Dobson said he would never vote for Democrats Hillary Clinton or Barack Obama either.

“If these are the nominees in November,” he continued. “I simply will not cast a ballot for president for the first time in my life.”

I will admit to a certain grudging admiration for Dobson. Unlike some Religious Right leaders who put pragmatism ahead of principle, Dobson is a purist. (Contrast Southern Baptist lobbyist Richard Land, who said this week that religious conservatives shouldn’t have “any reason to be uncomfortable” with McCain, Mike Huckabee or Mitt Romney.)

But Dobson’s approach to politics is exactly why it is so hard for so many fundamentalists to participate in our American democracy. Like many of his fellow Religious Right purists, Dobson believes ardently that he is right and everyone else is wrong. He represents God’s view of things, and if you disagree, you aren’t just opposing Dobson, you’re opposing God.

But in a pluralistic society, that dogmatic approach to government just doesn’t work. Compromise is a dirty word in religion, but in politics it’s a necessity. What kind of country would we be if all Americans cast their ballots in lockstep with their own religious community? The “United” States would soon be another Iraq or Lebanon or Northern Ireland, with sectarian factions battling for control of the government.

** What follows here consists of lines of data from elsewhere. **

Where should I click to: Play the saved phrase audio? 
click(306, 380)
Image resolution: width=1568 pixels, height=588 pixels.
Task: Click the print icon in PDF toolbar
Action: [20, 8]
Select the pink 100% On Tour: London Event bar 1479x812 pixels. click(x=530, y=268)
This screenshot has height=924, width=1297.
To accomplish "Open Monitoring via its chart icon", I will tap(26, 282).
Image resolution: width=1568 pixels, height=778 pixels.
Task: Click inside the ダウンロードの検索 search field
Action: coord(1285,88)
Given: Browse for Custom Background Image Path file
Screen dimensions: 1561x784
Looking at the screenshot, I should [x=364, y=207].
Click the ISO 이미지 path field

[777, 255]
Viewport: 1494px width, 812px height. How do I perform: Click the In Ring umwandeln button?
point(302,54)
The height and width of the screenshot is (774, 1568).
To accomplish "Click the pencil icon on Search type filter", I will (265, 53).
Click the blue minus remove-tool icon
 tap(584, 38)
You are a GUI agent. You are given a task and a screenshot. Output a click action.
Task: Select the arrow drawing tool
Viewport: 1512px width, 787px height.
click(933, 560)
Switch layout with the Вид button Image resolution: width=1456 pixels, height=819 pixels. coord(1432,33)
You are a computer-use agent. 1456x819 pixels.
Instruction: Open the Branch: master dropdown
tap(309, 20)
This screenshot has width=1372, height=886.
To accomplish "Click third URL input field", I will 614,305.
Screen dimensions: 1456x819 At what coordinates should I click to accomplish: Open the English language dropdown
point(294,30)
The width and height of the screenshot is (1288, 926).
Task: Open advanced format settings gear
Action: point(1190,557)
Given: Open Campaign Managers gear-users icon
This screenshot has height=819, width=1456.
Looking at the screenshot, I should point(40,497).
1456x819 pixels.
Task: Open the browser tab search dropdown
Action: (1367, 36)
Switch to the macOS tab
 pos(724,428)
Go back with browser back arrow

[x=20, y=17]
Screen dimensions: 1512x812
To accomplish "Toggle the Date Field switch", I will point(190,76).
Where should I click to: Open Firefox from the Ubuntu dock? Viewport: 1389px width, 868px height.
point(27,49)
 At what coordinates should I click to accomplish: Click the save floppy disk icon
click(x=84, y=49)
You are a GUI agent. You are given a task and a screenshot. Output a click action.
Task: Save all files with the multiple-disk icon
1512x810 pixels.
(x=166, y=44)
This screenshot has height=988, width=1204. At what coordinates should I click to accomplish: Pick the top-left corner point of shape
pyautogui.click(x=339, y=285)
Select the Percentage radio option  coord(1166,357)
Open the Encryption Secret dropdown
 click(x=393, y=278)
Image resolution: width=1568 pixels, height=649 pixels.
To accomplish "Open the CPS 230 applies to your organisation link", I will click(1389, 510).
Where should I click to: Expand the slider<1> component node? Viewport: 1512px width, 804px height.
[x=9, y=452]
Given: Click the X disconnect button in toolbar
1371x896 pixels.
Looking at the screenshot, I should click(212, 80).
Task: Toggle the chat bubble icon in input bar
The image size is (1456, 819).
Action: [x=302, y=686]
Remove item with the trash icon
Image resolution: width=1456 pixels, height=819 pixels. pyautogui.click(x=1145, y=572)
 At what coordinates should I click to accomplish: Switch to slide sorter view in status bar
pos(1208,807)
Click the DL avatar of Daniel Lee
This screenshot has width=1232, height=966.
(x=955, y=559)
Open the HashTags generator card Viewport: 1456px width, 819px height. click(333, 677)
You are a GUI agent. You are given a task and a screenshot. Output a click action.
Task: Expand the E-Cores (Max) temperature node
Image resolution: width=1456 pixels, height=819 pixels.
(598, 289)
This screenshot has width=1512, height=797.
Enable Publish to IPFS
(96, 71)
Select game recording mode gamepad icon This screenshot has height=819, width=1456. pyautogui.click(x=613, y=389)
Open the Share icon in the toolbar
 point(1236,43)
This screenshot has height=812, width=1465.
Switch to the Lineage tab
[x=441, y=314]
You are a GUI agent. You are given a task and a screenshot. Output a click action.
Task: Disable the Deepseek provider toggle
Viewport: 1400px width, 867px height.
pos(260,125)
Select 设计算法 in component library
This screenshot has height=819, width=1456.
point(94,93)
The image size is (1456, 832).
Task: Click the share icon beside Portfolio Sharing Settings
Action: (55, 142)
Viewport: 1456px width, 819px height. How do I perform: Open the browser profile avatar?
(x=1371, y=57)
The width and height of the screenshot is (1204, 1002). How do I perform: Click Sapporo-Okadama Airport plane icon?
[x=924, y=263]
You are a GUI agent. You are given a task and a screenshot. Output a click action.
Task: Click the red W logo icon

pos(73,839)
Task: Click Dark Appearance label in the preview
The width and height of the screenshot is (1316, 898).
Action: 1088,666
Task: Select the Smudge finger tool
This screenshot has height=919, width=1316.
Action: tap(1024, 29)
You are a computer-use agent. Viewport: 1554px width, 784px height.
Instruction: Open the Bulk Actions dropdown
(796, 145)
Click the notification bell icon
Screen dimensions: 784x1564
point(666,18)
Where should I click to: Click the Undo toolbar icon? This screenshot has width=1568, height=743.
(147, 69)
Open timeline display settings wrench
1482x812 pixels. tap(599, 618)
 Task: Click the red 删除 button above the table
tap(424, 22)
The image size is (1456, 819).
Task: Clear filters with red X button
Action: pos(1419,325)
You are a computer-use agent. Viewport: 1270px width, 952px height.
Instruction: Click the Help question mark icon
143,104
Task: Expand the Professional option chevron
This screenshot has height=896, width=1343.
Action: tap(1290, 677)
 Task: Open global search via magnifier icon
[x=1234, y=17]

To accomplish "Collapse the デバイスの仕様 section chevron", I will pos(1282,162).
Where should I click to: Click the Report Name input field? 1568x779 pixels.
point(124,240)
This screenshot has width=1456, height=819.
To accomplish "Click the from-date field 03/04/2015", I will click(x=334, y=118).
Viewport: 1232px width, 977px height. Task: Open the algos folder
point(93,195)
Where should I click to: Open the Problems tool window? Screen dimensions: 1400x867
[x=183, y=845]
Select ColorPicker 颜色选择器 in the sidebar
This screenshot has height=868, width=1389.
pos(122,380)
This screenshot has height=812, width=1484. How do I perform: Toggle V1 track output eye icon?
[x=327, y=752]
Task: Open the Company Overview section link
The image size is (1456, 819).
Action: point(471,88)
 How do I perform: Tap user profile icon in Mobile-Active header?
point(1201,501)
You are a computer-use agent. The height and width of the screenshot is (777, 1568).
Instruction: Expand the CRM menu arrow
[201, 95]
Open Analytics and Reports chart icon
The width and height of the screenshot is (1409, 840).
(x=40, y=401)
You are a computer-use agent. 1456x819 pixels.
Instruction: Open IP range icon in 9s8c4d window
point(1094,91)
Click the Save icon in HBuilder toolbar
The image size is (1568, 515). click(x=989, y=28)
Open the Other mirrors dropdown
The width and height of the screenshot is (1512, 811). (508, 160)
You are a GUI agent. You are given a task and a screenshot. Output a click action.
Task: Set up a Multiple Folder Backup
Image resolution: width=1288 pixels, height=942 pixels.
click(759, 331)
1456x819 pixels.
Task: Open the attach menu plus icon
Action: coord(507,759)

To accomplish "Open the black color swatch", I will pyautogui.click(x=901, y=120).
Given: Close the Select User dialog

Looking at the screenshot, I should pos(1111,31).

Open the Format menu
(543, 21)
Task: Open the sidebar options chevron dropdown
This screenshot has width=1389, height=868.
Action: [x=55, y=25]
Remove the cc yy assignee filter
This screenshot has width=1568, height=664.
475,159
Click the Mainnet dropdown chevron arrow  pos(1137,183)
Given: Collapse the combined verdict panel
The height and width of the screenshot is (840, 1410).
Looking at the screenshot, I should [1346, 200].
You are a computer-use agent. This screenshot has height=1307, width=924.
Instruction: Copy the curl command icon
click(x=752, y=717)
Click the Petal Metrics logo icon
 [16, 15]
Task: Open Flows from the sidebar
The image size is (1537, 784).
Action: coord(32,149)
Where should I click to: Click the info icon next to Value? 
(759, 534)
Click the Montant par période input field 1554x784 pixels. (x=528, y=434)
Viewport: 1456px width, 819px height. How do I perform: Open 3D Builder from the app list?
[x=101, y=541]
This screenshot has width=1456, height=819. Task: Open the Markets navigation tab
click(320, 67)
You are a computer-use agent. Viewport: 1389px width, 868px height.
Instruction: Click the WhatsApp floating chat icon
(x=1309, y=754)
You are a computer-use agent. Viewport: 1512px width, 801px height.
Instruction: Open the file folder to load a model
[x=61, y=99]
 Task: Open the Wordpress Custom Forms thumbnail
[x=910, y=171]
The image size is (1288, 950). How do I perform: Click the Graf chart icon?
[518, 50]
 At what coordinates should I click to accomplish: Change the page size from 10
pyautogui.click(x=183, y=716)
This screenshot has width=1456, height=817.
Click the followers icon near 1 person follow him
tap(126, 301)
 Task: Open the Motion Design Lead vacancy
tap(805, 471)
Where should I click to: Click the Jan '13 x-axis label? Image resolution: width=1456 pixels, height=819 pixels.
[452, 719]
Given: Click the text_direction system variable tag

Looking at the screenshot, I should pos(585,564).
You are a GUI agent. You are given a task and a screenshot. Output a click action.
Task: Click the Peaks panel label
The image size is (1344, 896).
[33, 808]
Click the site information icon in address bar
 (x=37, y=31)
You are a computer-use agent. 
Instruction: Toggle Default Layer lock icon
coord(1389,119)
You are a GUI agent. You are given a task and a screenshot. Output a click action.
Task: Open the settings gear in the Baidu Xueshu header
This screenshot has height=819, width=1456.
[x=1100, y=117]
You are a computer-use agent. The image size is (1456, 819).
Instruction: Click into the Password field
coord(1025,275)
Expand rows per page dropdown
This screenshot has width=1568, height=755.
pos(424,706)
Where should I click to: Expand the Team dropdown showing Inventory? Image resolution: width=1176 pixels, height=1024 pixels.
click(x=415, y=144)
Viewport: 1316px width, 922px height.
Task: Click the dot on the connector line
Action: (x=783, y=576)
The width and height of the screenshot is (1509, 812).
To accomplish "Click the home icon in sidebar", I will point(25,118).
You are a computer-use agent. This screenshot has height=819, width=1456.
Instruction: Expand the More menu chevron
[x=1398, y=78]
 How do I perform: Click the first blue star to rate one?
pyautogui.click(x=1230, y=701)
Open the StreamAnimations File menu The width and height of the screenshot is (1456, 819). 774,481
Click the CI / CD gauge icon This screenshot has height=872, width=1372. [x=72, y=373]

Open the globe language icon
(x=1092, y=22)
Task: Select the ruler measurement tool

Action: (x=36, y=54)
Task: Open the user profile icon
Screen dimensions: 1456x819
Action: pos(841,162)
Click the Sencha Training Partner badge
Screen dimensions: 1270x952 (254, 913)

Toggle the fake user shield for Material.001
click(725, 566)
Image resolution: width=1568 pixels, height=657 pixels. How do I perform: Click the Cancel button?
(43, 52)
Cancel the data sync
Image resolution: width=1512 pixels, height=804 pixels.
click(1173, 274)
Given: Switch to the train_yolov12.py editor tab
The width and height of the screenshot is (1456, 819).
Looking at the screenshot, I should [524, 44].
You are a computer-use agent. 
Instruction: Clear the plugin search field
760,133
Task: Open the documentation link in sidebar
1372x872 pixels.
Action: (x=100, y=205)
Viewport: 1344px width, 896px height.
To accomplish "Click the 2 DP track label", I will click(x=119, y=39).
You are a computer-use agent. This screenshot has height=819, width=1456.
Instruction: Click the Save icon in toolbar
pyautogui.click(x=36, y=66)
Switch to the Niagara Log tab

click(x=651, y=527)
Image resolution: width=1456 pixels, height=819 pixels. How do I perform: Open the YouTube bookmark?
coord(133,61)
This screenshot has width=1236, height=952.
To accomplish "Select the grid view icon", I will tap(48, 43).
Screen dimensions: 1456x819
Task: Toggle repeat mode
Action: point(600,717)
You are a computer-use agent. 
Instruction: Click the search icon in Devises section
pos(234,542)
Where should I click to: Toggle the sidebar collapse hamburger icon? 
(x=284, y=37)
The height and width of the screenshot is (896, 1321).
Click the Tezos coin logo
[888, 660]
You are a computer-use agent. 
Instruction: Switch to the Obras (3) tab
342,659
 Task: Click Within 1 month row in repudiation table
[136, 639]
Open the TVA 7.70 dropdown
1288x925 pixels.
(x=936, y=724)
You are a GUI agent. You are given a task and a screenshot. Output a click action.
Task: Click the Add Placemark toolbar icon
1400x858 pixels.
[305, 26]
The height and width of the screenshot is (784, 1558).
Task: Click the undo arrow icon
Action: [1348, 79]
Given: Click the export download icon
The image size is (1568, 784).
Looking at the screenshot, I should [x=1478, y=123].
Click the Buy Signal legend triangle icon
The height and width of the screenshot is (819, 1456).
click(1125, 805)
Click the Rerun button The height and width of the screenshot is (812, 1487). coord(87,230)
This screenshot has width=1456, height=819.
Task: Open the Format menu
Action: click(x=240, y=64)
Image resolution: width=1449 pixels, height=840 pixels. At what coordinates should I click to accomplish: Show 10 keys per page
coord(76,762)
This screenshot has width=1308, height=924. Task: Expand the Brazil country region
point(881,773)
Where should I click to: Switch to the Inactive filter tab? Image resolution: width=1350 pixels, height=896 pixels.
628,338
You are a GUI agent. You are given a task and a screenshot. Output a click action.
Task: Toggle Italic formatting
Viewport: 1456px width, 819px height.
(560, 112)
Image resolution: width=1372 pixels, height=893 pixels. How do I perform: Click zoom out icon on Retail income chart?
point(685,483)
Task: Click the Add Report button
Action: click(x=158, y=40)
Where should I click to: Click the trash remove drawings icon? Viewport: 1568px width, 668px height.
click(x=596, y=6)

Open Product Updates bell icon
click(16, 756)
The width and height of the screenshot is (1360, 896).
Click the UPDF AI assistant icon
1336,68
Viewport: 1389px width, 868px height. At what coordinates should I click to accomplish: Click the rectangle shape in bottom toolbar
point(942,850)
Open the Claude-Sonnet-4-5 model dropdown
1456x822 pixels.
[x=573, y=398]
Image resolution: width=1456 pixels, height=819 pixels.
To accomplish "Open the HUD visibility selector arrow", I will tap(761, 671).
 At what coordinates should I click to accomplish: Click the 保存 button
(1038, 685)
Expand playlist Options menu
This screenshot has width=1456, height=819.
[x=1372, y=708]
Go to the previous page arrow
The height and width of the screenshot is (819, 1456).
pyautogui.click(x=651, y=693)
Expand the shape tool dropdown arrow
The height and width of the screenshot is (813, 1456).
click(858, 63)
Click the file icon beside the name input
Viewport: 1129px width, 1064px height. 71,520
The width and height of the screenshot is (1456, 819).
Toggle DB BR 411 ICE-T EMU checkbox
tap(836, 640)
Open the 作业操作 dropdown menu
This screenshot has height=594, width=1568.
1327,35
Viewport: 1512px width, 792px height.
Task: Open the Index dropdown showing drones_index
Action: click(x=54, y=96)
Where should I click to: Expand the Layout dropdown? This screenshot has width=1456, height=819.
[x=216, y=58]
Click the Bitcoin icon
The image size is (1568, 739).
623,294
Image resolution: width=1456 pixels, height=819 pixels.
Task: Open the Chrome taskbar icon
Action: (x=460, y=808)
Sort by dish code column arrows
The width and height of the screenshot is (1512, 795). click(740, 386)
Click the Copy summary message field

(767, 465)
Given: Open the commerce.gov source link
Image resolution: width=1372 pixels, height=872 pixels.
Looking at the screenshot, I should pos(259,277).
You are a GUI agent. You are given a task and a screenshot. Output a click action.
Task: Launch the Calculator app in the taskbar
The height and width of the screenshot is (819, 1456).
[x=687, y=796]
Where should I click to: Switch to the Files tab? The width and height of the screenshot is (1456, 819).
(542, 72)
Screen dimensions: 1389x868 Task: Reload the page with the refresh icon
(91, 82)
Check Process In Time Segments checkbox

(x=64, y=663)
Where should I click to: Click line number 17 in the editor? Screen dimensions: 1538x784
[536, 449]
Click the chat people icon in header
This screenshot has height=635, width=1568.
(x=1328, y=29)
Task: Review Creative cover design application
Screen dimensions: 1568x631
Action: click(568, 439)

I suspect very few of us get to vote for candidates whom we agree with on every possible issue. We pick the man or woman who seems have good judgment, good character and reasonable stands on as many issues as possible. In an imperfect world, that’s about the best we can do. Even if both candidates are less than stellar, we make a choice and forge ahead. (Remember the Louisiana election where racist David Duke ran against corrupt politician Edwin Edwards? The bumper stickers said: “Vote for the Crook; It’s Important.”)

Some fundamentalists, however, have trouble living in an imperfect world.

What’s the answer?

Maybe Dr. Dobson has stumbled on the right course of action after all. Stay home, sir, and keep as many of your followers at home with you as possible!  The rest of us sinners will just muddle through without you.

American politics might even be better off without those extra voices of intolerance and extremism.